Women head only 2 of the 31 ministries in the provisional government. Fewer than half the members of The High Authority Council for the Achievement of the Revolution’s Objectives, Political Reform and Democratic Transition are women. The council is a nongovernmental body formed after the ouster of President Ben Ali that consistsof members of civil society organizations, political parties, and others.

Women have had somewhat more positive experiences in the transitional political process in Tunisia, though, because of the gains the women’s rights movement has made there over the years. However, women’s activists are concerned that the rights they have worked hard to achieve may be lost.

Women’s concerns have increased because of the return to public and political life of Islamist parties such as An-Nahda, after being banned for two decades.This party has made some progressive statements about women’s equality and its support for women’s rights, such as its opposition to legalizing polygamy. But, its statement that it is not interested in reviewing the personal status code on issues of equality and inheritance because these matters are clear in the Qur’an, causes concern. The provisions of the current code discriminate against women. Such statements by An-Nahda have led many women’s rights activists to question the party’s sincerity and motives.

Based on the 1990s French experience, Tunisians recently adopted a gender parity system for upcoming parliamentary elections to guarantee equality between men and women in elective positions. The names of male and female candidates will appear alternately on political party lists.

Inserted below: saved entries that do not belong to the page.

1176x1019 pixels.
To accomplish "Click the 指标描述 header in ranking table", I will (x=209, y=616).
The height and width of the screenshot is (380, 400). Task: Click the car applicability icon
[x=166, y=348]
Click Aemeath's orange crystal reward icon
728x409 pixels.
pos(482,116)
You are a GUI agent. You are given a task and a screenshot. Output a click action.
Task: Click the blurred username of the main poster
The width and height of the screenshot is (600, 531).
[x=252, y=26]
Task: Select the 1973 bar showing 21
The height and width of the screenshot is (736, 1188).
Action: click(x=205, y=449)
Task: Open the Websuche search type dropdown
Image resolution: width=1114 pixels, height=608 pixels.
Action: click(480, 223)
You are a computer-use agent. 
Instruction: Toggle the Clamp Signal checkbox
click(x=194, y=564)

It is important for women to have an equal role in the elections to choose a constituent assembly, to draft a new constitution. Tunisian women’s activists say that while women have made much progress, these legal provisions requiring equal participation are not always honored.

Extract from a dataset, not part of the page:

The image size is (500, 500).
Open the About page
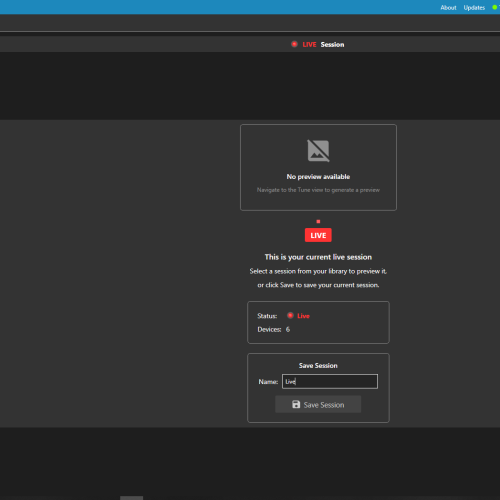coord(448,7)
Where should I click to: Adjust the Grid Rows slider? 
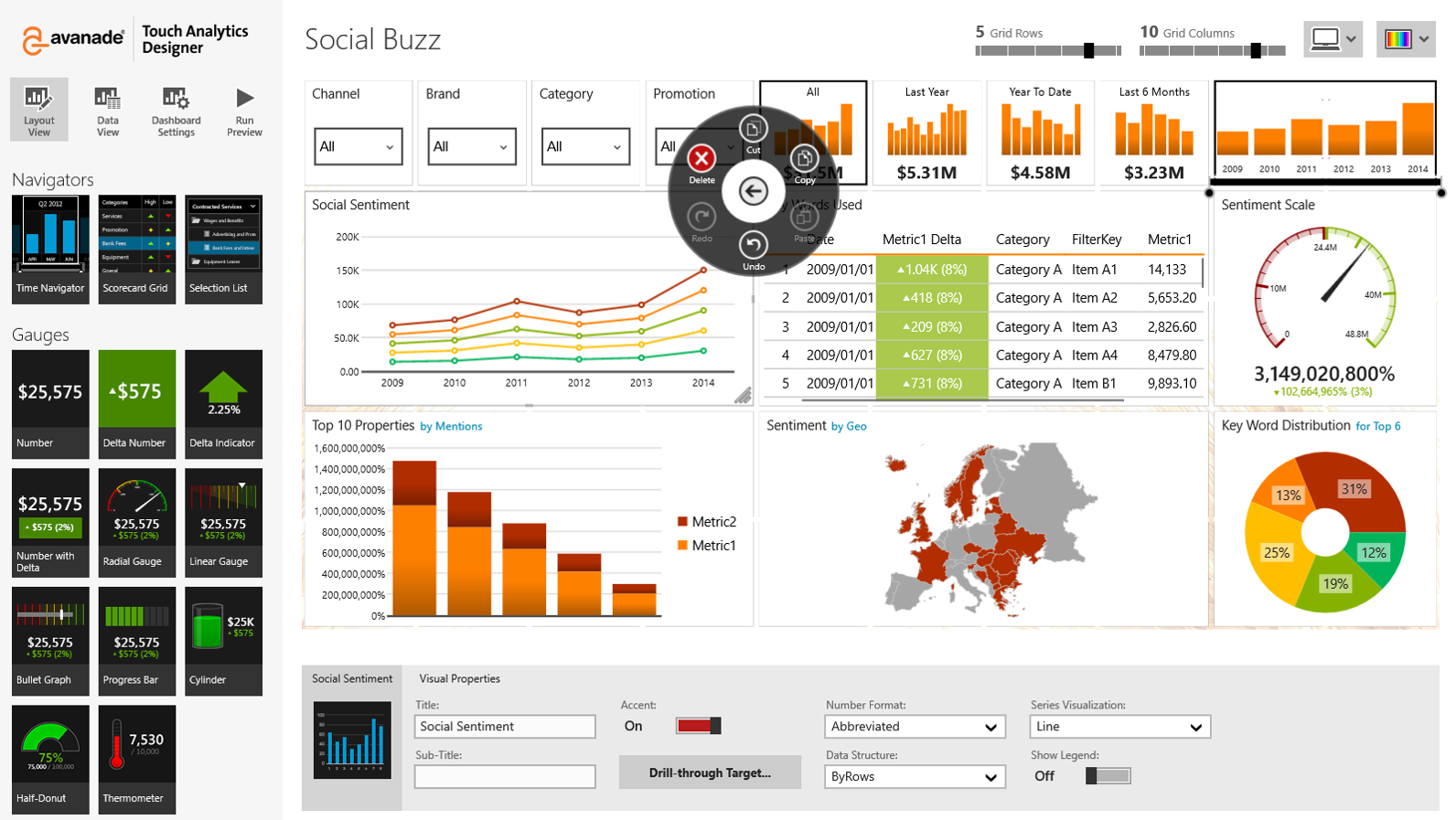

Key Recommendations to the government of Tunisia

  1. Support the recently adopted gender parity electoral system in for the upcoming constituent [assembly elections, and ensure that women generally are integrated into political processes and serve at decision-making levels.
  2. Ensure a constitutional guarantee of equality between men and women that would serve as a basis for eliminating laws and practices that discriminate against women regardless of whether Tunisia’s new constitution includes a declaration that Tunisia is a Muslim state.
  1. Review existing legislation and make a commitment to remove discriminatory provisions in personal status and penal laws and directives, to guarantee equal rights for women to inheritance, and the right of Muslim women to marry outside their religion–a right that Muslim men and women of other religions already have.
  1. Remove formal reservations to CEDAW, including those related to marriage and inheritance and the right of a woman to choose her residence and to pass her nationality onto her husband and children.
  1. Sign and ratify the Maputo Protocol on the Rights of Women in Africa.